Written problem → Reproduce the lines of the material starting at the line that contains "Image resolution: width=1521" and ending at the line that contains "using port audio v19.7.0 is", switching "Horizontal" to "Vertical" and leaving everything else unchanged.

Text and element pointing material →
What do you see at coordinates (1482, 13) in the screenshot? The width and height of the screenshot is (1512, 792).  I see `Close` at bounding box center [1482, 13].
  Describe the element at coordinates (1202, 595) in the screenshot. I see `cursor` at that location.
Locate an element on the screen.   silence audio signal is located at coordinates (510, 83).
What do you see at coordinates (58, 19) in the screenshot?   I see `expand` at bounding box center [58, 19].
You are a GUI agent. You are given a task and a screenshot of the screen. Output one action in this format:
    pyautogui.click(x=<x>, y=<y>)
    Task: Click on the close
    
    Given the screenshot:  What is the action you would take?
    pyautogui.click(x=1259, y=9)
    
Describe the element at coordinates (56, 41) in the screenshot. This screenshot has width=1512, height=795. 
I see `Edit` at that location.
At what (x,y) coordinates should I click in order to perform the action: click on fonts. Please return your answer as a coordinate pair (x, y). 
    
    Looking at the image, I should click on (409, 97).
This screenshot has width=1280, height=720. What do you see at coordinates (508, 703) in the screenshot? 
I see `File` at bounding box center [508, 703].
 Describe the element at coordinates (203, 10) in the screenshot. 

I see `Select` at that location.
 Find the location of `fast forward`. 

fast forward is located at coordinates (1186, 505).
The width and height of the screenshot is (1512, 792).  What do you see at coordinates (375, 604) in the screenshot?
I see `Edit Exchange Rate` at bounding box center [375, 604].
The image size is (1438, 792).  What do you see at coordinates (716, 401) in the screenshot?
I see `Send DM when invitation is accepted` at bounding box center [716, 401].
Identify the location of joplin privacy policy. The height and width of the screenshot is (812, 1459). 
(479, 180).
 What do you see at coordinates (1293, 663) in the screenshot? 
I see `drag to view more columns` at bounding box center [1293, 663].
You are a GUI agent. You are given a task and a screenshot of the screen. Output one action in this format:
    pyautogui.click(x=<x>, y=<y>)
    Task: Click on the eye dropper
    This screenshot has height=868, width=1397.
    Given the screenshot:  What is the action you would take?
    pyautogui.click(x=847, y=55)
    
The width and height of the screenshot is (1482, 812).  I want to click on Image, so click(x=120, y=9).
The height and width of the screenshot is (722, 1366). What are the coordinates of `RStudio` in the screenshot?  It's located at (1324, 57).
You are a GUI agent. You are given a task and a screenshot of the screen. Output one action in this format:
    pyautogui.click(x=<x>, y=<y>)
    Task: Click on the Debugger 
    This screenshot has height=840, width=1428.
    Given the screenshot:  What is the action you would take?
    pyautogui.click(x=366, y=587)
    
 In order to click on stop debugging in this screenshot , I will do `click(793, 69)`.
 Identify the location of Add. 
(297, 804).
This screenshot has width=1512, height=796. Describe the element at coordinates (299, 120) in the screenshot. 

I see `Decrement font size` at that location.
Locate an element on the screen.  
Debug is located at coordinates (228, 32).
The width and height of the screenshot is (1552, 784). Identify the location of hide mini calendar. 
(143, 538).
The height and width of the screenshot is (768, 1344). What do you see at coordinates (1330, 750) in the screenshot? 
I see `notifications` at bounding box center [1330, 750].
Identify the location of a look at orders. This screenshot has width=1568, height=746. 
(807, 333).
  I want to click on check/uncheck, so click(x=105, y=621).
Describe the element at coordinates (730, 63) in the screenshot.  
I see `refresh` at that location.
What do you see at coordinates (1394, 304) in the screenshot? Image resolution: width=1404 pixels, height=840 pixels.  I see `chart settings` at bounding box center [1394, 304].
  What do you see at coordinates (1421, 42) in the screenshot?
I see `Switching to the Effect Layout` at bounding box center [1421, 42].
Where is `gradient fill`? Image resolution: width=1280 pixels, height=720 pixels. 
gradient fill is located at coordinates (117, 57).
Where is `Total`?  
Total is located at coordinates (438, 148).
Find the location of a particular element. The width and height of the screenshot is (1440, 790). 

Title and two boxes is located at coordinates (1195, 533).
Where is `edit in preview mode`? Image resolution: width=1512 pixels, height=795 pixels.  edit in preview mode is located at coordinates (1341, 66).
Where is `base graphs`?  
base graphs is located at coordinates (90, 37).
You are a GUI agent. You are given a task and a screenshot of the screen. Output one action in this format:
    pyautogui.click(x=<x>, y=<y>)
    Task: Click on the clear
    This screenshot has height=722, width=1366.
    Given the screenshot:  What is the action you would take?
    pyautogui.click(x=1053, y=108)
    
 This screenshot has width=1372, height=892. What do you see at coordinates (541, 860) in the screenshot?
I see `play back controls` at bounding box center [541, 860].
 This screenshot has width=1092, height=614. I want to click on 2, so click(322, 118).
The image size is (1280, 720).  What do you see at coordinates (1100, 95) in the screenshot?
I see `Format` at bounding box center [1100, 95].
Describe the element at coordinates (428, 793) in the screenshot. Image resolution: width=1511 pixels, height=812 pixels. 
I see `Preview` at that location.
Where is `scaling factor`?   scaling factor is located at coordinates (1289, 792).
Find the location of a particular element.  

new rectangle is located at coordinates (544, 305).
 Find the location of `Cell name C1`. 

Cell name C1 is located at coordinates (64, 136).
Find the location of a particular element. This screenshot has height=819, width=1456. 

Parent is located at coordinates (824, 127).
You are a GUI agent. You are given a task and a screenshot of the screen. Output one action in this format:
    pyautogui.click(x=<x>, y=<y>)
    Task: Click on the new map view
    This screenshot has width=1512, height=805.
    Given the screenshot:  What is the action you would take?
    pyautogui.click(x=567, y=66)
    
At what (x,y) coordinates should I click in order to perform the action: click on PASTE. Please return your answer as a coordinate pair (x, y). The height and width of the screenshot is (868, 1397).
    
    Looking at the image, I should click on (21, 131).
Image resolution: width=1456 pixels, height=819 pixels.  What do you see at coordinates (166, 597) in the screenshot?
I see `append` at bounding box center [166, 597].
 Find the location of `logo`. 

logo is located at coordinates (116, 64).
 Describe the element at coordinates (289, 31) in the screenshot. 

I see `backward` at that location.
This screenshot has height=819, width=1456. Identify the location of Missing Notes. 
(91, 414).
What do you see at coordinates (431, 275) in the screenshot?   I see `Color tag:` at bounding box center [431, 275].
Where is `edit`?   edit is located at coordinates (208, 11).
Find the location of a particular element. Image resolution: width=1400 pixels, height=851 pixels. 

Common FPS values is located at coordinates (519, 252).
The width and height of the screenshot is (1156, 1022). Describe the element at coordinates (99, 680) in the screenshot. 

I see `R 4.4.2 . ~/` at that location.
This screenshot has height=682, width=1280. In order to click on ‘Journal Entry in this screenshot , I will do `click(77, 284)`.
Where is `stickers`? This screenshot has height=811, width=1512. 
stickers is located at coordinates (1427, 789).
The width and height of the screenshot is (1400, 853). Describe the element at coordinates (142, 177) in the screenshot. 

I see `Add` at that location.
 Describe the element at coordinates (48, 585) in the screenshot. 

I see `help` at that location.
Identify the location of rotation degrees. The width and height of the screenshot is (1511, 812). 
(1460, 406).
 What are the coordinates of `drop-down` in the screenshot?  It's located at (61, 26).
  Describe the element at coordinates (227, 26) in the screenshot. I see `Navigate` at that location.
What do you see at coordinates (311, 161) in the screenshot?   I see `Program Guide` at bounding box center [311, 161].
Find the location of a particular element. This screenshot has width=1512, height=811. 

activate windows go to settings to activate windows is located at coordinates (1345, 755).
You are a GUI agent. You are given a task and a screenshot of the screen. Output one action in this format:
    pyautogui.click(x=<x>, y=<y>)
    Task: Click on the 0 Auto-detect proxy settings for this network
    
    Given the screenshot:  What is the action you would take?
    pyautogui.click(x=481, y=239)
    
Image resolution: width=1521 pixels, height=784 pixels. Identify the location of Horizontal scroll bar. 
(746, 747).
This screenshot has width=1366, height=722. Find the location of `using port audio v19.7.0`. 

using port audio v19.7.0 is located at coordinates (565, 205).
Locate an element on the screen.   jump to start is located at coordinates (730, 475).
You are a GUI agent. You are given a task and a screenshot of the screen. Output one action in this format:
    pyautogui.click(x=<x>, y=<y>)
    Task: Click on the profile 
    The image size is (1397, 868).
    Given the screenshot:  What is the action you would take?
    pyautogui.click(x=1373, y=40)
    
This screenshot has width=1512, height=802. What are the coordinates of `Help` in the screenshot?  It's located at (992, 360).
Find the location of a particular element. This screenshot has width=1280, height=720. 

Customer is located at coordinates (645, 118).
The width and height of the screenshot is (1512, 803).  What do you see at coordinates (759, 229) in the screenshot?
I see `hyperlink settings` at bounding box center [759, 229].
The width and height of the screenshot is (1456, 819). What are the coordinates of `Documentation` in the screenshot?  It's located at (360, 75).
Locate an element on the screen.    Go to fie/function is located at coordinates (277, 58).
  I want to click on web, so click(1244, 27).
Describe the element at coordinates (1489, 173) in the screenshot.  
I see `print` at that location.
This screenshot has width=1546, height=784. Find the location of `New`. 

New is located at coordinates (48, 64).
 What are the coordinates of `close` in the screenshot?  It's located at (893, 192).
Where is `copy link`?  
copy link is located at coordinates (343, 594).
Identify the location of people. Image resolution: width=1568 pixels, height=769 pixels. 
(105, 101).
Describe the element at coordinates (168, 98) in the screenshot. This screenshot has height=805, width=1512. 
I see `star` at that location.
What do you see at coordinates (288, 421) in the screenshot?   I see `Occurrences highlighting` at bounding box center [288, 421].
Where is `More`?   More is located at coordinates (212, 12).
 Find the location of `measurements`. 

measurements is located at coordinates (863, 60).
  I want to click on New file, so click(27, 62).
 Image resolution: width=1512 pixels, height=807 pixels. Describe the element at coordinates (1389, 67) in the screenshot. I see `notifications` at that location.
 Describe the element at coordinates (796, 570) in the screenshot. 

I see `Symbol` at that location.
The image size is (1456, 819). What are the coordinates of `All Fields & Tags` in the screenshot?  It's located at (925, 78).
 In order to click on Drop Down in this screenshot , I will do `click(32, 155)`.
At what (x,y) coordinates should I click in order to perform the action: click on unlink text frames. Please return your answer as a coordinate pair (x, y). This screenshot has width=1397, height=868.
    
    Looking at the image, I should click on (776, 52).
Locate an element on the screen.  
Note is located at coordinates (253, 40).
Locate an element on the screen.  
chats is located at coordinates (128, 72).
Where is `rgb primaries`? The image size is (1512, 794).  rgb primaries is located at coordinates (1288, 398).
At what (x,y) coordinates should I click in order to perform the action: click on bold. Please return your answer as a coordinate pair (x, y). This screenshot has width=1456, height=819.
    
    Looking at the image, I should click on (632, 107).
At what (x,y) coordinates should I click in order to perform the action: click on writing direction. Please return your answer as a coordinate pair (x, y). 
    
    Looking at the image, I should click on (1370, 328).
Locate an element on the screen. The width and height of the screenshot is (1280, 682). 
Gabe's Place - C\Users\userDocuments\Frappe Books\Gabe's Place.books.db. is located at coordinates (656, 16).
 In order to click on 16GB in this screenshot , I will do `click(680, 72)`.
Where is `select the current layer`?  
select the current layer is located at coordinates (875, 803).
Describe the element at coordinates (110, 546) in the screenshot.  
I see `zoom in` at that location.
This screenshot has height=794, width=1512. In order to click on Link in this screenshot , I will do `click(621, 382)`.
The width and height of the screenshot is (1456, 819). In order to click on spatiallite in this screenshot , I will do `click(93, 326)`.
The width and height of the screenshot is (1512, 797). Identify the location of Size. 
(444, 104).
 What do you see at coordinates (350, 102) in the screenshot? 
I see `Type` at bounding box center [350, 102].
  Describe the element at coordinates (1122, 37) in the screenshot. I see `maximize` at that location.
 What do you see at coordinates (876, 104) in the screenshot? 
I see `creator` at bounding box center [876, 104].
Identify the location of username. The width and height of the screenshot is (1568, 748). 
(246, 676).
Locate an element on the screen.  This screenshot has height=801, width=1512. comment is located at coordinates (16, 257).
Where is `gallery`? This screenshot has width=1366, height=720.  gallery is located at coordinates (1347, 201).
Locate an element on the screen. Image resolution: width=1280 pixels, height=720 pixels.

Response for this exercise →
Image resolution: width=1521 pixels, height=784 pixels. Identify the location of Vertical scroll bar. 
(746, 747).
This screenshot has width=1366, height=722. Find the location of `using port audio v19.7.0`. 

using port audio v19.7.0 is located at coordinates (565, 205).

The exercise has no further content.